DESCRIPTION OF THE TASK →
Find each line in the records below that contains the word "computer". Copy every such line.

DATA SUPPLIED →
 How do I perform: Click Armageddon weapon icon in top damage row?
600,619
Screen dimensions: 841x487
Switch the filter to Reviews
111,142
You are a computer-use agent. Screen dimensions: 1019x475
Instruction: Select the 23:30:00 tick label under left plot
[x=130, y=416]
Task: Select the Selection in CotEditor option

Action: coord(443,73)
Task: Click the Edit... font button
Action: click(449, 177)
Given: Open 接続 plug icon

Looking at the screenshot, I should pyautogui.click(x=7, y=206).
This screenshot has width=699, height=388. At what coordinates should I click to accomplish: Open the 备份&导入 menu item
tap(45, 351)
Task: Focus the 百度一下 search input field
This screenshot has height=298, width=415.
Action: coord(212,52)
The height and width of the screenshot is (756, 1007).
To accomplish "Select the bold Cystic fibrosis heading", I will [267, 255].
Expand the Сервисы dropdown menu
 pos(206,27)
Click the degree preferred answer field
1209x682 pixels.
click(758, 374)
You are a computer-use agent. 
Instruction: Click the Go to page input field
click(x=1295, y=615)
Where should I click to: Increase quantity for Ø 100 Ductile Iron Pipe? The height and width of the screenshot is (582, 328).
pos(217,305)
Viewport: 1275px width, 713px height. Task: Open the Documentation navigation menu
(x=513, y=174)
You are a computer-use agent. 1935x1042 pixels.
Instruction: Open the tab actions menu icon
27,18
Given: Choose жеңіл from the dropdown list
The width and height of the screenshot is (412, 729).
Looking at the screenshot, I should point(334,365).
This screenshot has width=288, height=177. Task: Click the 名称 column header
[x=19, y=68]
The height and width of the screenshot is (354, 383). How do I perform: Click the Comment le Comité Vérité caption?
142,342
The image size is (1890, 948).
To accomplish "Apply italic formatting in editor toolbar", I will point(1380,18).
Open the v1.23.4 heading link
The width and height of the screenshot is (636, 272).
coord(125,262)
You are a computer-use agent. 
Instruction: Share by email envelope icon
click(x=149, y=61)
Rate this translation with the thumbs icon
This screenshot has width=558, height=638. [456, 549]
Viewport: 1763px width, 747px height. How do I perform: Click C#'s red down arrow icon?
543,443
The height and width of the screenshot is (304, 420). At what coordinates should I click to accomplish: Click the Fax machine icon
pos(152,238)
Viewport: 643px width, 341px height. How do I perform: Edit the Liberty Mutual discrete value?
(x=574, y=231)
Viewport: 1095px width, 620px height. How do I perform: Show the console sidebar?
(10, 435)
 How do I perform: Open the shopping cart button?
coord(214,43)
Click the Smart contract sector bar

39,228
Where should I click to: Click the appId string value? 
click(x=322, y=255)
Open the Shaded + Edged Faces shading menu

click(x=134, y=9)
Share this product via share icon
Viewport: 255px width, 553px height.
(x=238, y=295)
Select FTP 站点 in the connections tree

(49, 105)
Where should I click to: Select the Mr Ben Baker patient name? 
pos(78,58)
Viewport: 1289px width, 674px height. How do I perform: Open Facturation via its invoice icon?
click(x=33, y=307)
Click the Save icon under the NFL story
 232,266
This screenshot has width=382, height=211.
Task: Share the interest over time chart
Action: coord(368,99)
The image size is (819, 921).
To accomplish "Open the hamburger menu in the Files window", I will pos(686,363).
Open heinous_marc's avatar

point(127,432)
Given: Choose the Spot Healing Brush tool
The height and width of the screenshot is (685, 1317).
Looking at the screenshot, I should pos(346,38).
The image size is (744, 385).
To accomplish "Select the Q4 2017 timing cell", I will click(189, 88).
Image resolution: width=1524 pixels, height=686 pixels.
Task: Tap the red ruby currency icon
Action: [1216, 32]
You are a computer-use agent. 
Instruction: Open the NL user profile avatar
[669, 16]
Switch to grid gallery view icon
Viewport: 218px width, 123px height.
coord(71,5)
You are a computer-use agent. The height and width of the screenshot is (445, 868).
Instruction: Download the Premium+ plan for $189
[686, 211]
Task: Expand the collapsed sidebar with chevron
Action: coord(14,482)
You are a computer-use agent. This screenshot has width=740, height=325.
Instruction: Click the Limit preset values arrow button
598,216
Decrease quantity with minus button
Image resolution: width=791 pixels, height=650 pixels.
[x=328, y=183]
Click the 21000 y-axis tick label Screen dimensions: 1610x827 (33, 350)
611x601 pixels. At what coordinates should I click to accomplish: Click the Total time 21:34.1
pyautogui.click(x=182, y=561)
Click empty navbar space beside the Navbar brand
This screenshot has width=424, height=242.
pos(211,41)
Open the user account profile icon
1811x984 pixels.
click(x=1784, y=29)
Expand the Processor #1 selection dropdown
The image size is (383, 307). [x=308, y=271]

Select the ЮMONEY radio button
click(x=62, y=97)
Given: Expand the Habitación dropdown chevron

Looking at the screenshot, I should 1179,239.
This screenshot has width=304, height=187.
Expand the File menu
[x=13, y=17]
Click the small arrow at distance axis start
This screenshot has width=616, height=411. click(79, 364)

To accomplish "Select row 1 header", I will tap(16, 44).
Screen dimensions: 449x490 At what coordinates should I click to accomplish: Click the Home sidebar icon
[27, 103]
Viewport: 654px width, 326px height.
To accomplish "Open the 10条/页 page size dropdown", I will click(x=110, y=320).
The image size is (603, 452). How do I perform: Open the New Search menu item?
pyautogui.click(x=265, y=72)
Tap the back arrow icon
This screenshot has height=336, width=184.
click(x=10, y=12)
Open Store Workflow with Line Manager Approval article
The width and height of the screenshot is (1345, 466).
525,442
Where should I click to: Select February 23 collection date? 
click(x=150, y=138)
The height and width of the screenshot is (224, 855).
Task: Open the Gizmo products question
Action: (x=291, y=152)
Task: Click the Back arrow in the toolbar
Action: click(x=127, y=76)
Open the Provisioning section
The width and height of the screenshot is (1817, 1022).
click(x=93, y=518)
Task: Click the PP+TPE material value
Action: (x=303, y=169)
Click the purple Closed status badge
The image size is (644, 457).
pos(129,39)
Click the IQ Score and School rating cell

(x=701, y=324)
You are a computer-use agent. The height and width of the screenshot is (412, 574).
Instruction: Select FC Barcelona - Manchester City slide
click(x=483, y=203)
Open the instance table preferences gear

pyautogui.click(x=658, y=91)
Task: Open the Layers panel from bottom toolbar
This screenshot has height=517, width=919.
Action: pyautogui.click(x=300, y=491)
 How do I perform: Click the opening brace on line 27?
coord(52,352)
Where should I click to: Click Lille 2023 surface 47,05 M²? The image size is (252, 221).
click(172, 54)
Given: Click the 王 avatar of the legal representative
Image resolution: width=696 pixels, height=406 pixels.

FINAL ANSWER →
You are a computer-use agent. Screen dimensions: 1019x475
You are a computer-use agent. 
You are a computer-use agent. 1935x1042 pixels.
You are a computer-use agent. 
You are a computer-use agent. 
You are a computer-use agent. The height and width of the screenshot is (445, 868).
You are a computer-use agent. This screenshot has width=740, height=325.
You are a computer-use agent. The height and width of the screenshot is (412, 574).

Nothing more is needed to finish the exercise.